┌──

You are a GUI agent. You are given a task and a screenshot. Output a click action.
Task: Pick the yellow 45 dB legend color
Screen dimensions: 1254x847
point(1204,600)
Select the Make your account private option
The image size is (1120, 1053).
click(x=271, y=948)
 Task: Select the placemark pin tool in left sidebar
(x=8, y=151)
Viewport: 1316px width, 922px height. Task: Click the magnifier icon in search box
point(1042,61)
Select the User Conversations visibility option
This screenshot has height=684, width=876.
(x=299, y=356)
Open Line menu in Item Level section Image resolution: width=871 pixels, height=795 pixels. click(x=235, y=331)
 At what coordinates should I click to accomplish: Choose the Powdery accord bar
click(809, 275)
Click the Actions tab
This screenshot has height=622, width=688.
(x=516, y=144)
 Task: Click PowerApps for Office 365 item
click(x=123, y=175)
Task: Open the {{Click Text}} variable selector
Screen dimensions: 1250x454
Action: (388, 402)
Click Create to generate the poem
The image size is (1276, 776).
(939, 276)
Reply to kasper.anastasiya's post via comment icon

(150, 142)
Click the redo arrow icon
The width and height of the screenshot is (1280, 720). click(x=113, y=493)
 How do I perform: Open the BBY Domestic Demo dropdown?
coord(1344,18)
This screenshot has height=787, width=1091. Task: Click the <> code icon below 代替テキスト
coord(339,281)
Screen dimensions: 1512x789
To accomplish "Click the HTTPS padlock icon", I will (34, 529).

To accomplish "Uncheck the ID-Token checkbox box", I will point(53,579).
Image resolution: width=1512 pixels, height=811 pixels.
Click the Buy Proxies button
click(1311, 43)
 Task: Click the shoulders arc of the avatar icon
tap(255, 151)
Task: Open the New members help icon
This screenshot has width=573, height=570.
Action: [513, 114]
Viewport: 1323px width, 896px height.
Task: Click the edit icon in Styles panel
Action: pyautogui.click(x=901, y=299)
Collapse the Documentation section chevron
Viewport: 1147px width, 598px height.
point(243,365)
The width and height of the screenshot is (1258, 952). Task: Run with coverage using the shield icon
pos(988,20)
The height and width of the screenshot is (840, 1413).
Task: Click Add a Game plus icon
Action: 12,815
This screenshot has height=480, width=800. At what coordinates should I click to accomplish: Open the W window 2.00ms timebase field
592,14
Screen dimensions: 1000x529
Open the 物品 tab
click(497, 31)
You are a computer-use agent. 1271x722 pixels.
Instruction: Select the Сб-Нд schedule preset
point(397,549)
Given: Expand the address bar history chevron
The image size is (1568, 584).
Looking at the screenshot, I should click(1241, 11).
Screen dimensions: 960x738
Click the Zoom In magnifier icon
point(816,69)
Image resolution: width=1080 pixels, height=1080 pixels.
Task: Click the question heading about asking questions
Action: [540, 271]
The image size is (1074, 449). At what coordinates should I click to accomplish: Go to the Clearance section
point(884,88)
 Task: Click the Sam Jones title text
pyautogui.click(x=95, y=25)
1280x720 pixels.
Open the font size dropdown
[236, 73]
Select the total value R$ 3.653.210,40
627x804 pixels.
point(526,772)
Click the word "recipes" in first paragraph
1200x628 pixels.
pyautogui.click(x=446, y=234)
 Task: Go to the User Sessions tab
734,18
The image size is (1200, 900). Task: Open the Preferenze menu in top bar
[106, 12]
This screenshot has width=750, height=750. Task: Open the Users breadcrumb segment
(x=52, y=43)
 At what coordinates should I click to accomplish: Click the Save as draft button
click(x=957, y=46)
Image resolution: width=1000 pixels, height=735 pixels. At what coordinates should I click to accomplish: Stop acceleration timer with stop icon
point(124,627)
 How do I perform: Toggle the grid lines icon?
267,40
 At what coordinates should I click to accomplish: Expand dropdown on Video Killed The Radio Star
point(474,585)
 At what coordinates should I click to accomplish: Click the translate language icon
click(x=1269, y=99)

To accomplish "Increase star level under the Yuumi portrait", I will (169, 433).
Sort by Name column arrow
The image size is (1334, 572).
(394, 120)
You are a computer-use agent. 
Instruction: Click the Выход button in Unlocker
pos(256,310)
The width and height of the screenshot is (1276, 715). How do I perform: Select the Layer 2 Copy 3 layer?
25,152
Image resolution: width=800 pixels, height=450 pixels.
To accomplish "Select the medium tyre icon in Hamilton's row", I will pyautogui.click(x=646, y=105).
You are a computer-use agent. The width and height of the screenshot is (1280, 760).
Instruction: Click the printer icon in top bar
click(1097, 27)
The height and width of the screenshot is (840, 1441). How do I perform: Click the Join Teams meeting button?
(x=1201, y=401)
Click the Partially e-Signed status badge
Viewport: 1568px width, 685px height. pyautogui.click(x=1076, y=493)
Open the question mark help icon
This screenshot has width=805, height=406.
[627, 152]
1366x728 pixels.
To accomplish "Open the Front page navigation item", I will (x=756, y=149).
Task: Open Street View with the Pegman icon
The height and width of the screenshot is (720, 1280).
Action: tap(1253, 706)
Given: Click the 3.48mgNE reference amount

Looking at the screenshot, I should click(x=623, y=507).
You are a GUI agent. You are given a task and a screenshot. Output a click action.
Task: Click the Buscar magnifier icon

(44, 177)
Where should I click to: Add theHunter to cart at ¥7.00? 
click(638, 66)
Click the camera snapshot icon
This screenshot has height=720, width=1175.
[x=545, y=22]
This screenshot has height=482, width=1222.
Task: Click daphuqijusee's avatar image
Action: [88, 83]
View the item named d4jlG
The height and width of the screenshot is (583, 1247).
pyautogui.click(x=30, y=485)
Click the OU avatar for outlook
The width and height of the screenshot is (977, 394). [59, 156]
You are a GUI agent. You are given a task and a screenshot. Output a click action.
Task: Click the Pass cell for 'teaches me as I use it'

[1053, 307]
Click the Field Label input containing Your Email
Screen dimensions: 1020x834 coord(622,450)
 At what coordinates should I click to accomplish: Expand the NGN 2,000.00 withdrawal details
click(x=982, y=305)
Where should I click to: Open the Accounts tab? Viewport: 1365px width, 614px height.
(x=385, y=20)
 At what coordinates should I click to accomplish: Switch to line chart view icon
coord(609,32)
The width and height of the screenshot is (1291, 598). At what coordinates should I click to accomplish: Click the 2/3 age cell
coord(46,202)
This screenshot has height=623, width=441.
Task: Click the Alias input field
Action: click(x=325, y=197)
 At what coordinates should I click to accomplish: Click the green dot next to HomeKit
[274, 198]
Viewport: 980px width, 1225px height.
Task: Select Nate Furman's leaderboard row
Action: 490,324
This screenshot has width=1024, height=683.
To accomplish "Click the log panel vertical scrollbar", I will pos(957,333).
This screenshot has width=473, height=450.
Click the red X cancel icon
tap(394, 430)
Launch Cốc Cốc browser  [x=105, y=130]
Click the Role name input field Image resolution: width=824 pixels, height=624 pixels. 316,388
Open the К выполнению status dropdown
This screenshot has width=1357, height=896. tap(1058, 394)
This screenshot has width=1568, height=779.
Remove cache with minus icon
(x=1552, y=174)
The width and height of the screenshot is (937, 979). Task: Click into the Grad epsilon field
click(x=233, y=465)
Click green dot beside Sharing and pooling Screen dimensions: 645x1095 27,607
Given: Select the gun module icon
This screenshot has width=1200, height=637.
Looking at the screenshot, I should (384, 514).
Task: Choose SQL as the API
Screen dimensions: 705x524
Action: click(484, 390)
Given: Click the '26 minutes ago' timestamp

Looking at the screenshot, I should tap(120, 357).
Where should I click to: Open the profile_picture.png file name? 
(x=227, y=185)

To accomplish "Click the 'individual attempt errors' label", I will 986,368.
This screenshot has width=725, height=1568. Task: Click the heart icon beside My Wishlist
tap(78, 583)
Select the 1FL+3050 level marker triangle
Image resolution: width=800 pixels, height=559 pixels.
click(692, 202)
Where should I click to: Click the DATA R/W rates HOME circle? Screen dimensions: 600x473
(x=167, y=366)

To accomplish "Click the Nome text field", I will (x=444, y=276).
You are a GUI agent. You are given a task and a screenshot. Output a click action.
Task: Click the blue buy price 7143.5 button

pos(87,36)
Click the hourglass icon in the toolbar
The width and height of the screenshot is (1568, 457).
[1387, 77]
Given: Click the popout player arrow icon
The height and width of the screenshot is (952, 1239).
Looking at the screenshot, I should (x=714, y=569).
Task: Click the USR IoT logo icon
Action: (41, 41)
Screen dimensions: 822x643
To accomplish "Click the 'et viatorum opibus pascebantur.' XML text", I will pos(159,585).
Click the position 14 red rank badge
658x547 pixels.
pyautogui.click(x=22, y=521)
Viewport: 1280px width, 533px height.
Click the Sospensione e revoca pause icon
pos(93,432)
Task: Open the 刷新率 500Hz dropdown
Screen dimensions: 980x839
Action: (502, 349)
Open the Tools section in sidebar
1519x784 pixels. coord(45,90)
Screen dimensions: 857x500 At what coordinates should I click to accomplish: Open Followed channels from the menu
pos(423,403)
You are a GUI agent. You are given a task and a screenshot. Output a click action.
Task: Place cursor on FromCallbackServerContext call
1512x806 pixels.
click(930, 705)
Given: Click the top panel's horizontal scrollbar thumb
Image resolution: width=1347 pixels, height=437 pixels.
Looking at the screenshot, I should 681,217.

└──

Exercise objective. Write down exactly every line of the material above up to and including the line containing "Task: Open the New members help icon".

Answer space.
You are a GUI agent. You are given a task and a screenshot. Output a click action.
Task: Pick the yellow 45 dB legend color
Screen dimensions: 1254x847
point(1204,600)
Select the Make your account private option
The image size is (1120, 1053).
click(x=271, y=948)
 Task: Select the placemark pin tool in left sidebar
(x=8, y=151)
Viewport: 1316px width, 922px height. Task: Click the magnifier icon in search box
point(1042,61)
Select the User Conversations visibility option
This screenshot has height=684, width=876.
(x=299, y=356)
Open Line menu in Item Level section Image resolution: width=871 pixels, height=795 pixels. click(x=235, y=331)
 At what coordinates should I click to accomplish: Choose the Powdery accord bar
click(809, 275)
Click the Actions tab
This screenshot has height=622, width=688.
(x=516, y=144)
 Task: Click PowerApps for Office 365 item
click(x=123, y=175)
Task: Open the {{Click Text}} variable selector
Screen dimensions: 1250x454
Action: (388, 402)
Click Create to generate the poem
The image size is (1276, 776).
(939, 276)
Reply to kasper.anastasiya's post via comment icon

(150, 142)
Click the redo arrow icon
The width and height of the screenshot is (1280, 720). click(x=113, y=493)
 How do I perform: Open the BBY Domestic Demo dropdown?
coord(1344,18)
This screenshot has height=787, width=1091. Task: Click the <> code icon below 代替テキスト
coord(339,281)
Screen dimensions: 1512x789
To accomplish "Click the HTTPS padlock icon", I will (34, 529).

To accomplish "Uncheck the ID-Token checkbox box", I will point(53,579).
Image resolution: width=1512 pixels, height=811 pixels.
Click the Buy Proxies button
click(1311, 43)
 Task: Click the shoulders arc of the avatar icon
tap(255, 151)
Task: Open the New members help icon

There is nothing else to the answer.